Tiny nodded, thinking it over. "It's true," he said. "It's harder to disappear than it used to be in the old days. In the old days, you just burn your fingerprints off with acid and there you are."

"Ow," Judson said. "Wouldn't that hurt?"

"Not for twenty-five years," Tiny told him. "Anyway, you can't burn DNA off. Not and live through it."

Kelp said, "You know, we got another little conundrum here. I know it isn't as important as the main problem—"

"The vault," Dortmunder said.

"That's the problem I was thinking of," Kelp agreed. "Anyway," he told the others, "you see these pictures of these two rooks."

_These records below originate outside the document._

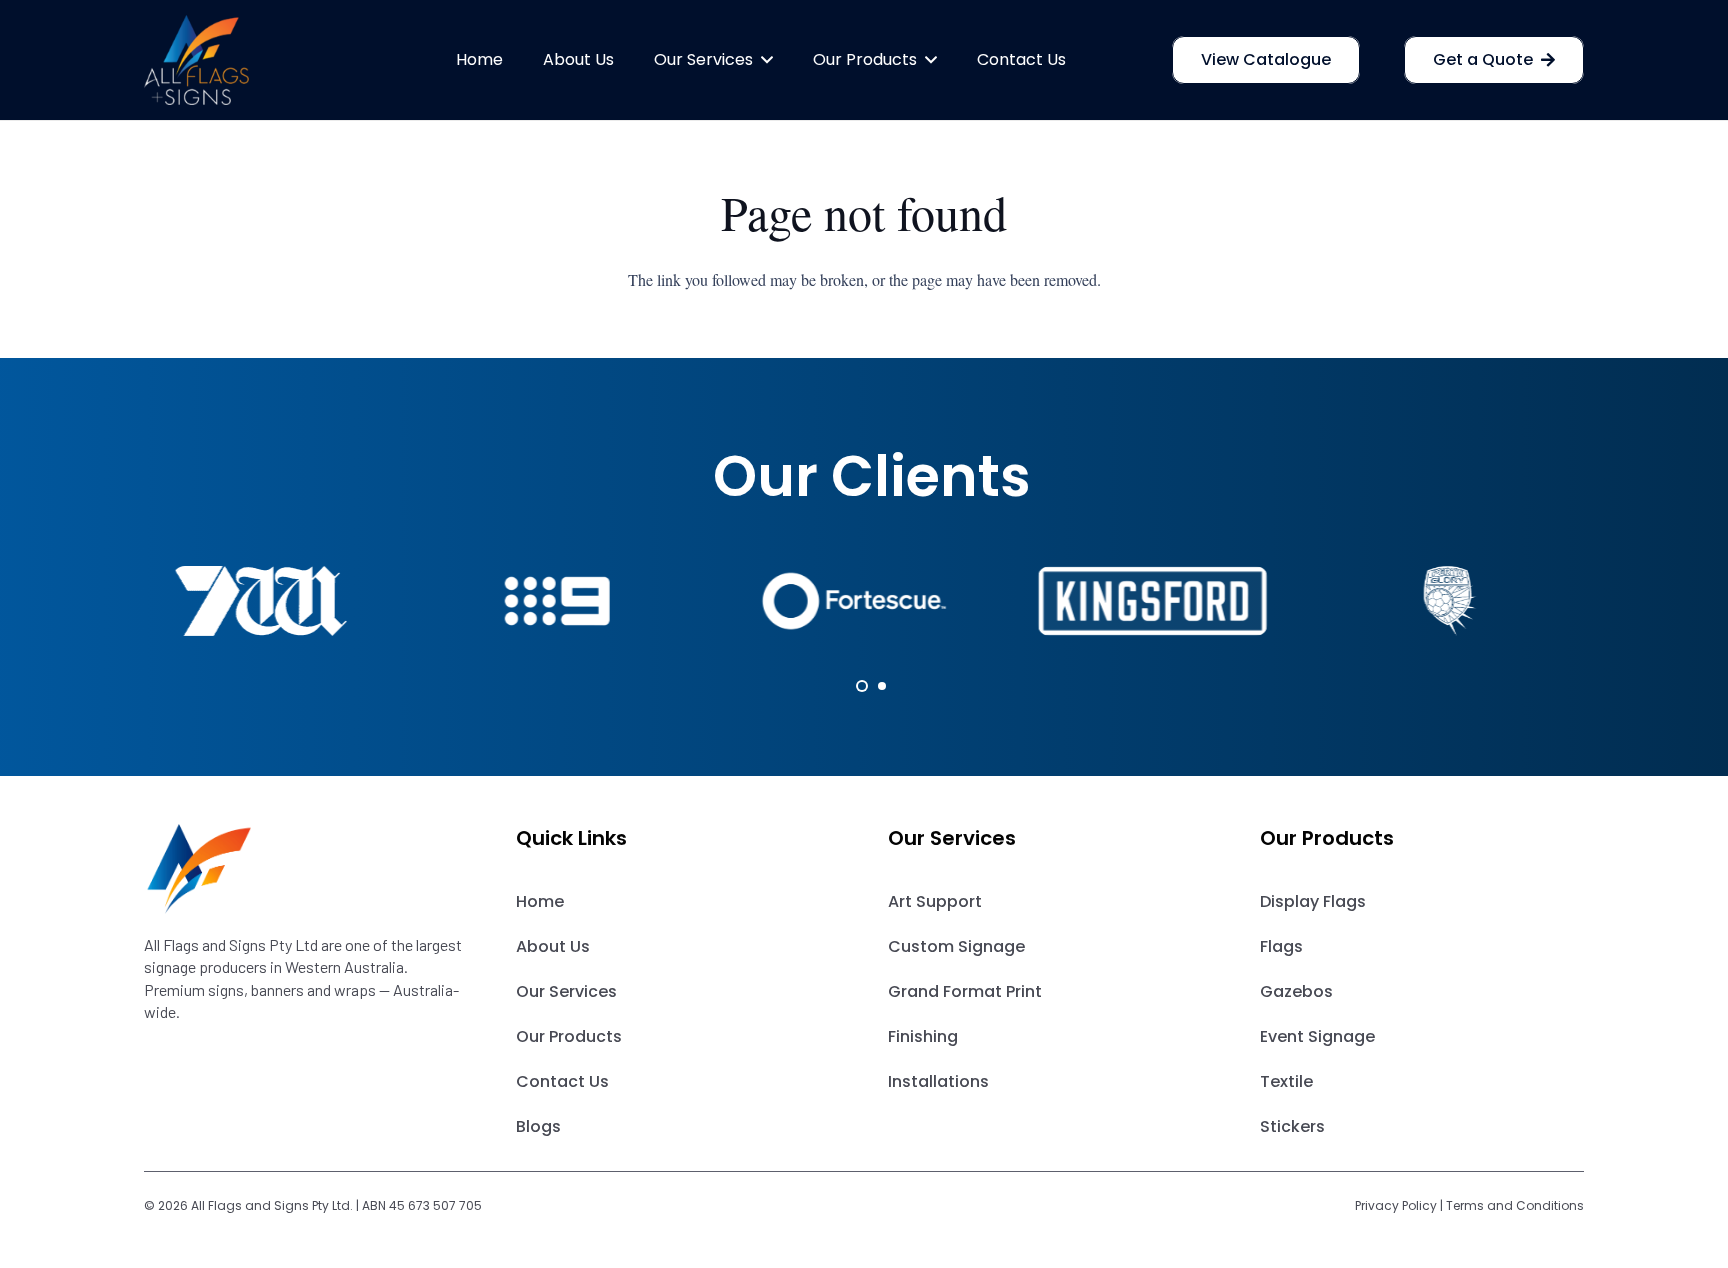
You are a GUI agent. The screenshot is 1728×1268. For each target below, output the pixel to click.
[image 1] (196, 60)
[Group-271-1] (306, 869)
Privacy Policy (1396, 1205)
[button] (763, 60)
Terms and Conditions (1515, 1205)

"Those are castles," Stan said.

"Yes, but," Kelp said, "rook is a name for them in chess. Anyway, everything weighs the way it's supposed to, except this one rook here is three pounds lighter than the other rooks."

They all leaned over the pictures, including Judson, who got up from the radiator and came over to stand beside the table, gazing down. Stan said, "They look alike."

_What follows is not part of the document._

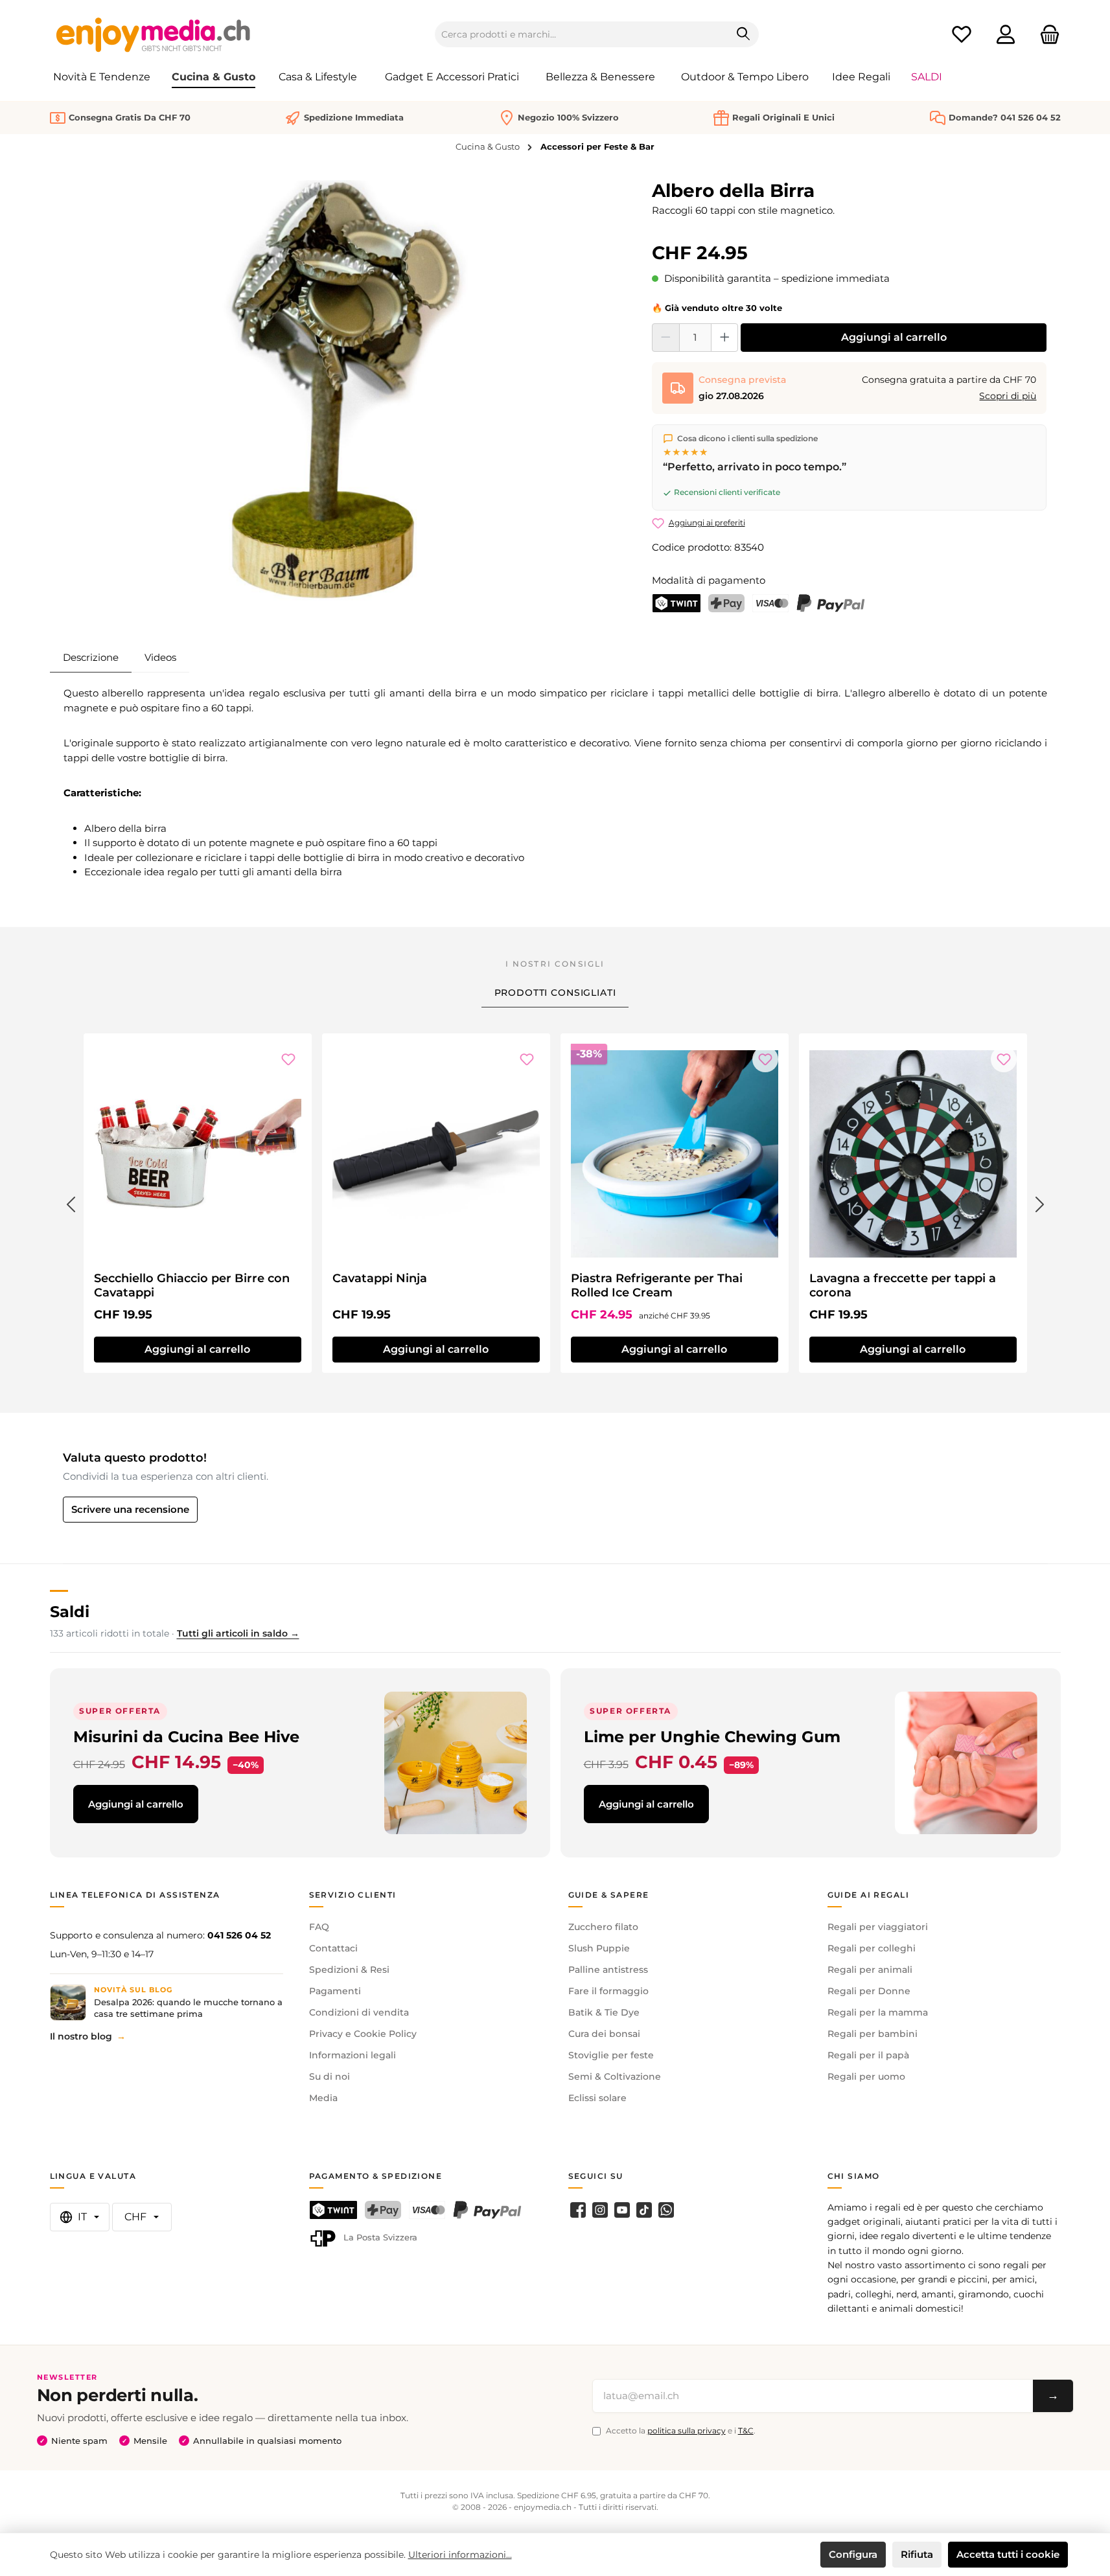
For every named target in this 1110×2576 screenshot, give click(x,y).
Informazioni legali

"But you see the weight," Kelp said. "They wrote it down right there."

Stan nodded. "Maybe it's a typo."

"This stuff is all pretty careful," Kelp said.

Dortmunder said, "I don't find this as gripping as the main problem."

"No, of course not," Kelp said. "It's just a mystery, that's all."

"No, it isn't," Judson said. "That part's easy."

They all watched him go back to sit on the radiator again. Kelp said, "You know why this one's different."

"Sure." Judson shrugged. "You just got to put yourself in that sergeant's place, Northwood. There he is in Chicago with this thing, very valuable but it weighs almost seven hundred pounds. He's as broke as the other guys, but he's gotta get out of there fast before the platoon gets back. So he has a guy, maybe a jeweler, somebody, make up a fake, looks just like the real thing. That way, he can sell the pearls, sell the gold, get on that train, show up in New York in style and start his wheeling and dealing."

Everybody thought that was brilliant. Tiny said, "Kid, you're an asset."

"Thank you, Tiny."

Judson beamed all over. Since he also looked as though any second he might start to blush, everybody else went back to looking at the pictures and talking to one another, Kelp saying, "So when we do our own little switcheroo, we want to make sure we don't do this guy."

Dortmunder said, "What do you mean, our own switcheroo? We got a vault between us and them, remember?"

Stan said, "I gotta say, from my perspective, it does seem worth the effort."

"Effort isn't the question," Dortmunder said. "The vault is the question."

"So let's ask the kid," Tiny said. "Kid, you solved the mystery of the rook; very good. Here's question number two: How do we get into the vault?"

Judson looked surprised. "We can't," he said.